## What the exercise asks
Extend the reader comments below on the Dick Tracy counterfeit-bill storyline, picking up right after their final sentence.

So they ripped the bill out of Spacy’s hand, ran it to the lab and have the results faster than Spacy could forget that he is supposed to be able to use his gun as a cop.
I hope Locher has his passport with him, because if he digs this hole any deeper he’ll come out in Red China.
Look at this:
http://www.gocomics.com/dicktracy/2010/09/20
That’s right. The counterfeit money came from the bank.
A bank is supposed to make certain that it has genuine currency. That includes forty-year-old notes that they obtained from collectors. If D’umbfounded got the money from a bank, then he had a reasonable expectation that it was genuine. That gives him a good defense if he’s charged with passing counterfeit money. As for a charge of counterfeiting, forget it! Not unless they catch D’ingdong with a printing press.
Oh, and they ran the thousand dollar bill through Ming the Merciless’ Atomo Death Ray? When did they do that? And if it’s so hard for these alleged professional cops to spot a fake banknote, they’d better not claim that D’booby should have known.
Some time back I proposed the idea that 3D might be charged with counterfeiting, since 1K bills haven’t been issued in years. I meant this as a joke. I suspect Locher is reading these comments and actually using some of our ideas.
But…there was a whole digression about how 3D withdrew a bunch of $1000 bills. This writing is more at odds with itself than anything I’ve seen written by anyone older than three.

## Material
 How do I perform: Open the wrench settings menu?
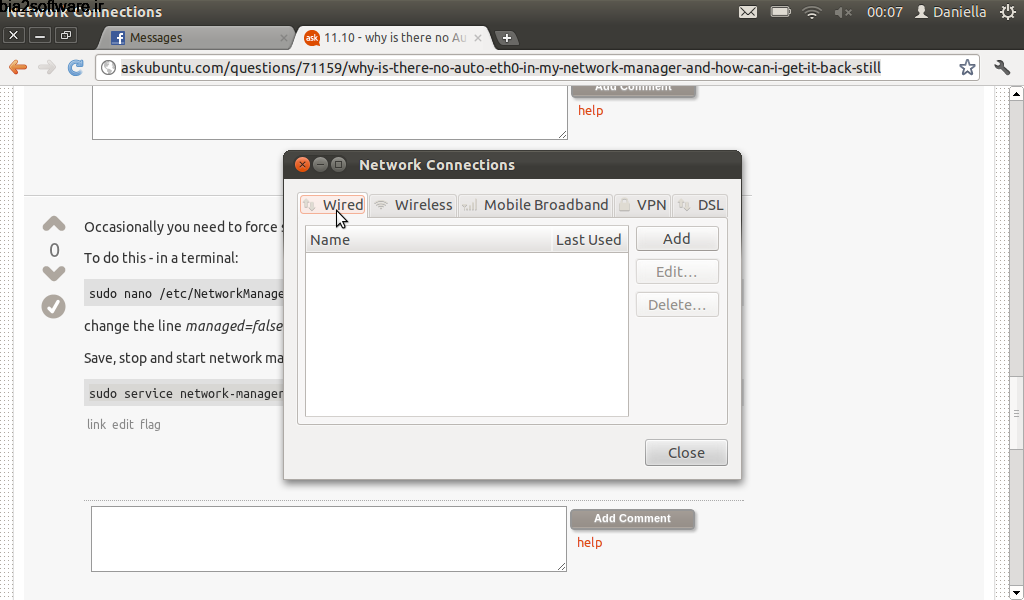[x=1002, y=68]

## Answer below
The crime lab’s alien device makes another appearance in panel one! But why does the bill it’s hovering over contain an image of a white fish on a black background?
Testicle Chin looks so disappointed that the money is counterfeit. Did he sneak onto the crime scene and grab some “evidence” for himself? And what happened to the one side of his mouth?
You know, Im not at all concerned about the various plot holes here. Not the question of why did the bank have counterfeit money, no. Im wondering why Locher is dragging this out so much. I honestly cant believe he just wasted another day to tell everyone what they already knew. davidf42 called it 18 hours ago but was a day off. Since Locher wants to torture everyone, lets see how long he can drag this out. What other facts will he mess up? What other things will he repeat a million times to everyone? And with all this repetition how in the World does he keep messing things up?
Please let the rubbish about counterfeit money be the swan song to this arc. Please let Locher declare a victory and walk away from it. Please give us a panel tomorrow that foreshadows a different arc. It will be garbage but at least it won’t be this garbage.
barticle35, I don’t think Locher got the counterfeiting idea from your comment, any more than he got the homeless-are-undercover-cops idea from what I said on Columbus Day. I don’t think Locher would recognize an idea if it went skinnydipping in his inkwell.
OK, so here’s the real story. Triple D withdrew real $1000 bills from the bank so he could pass the forged bills off and pretend that he was being a philanthropist, all the while stashing the real bills for his planned getaway with Locher at the end of the year to a Caribbean island.
Boy, if that poor bullock ever finds out he was bandying hundreds of pounds of counterfeit money all over town in that bullock cart is he going to be mad!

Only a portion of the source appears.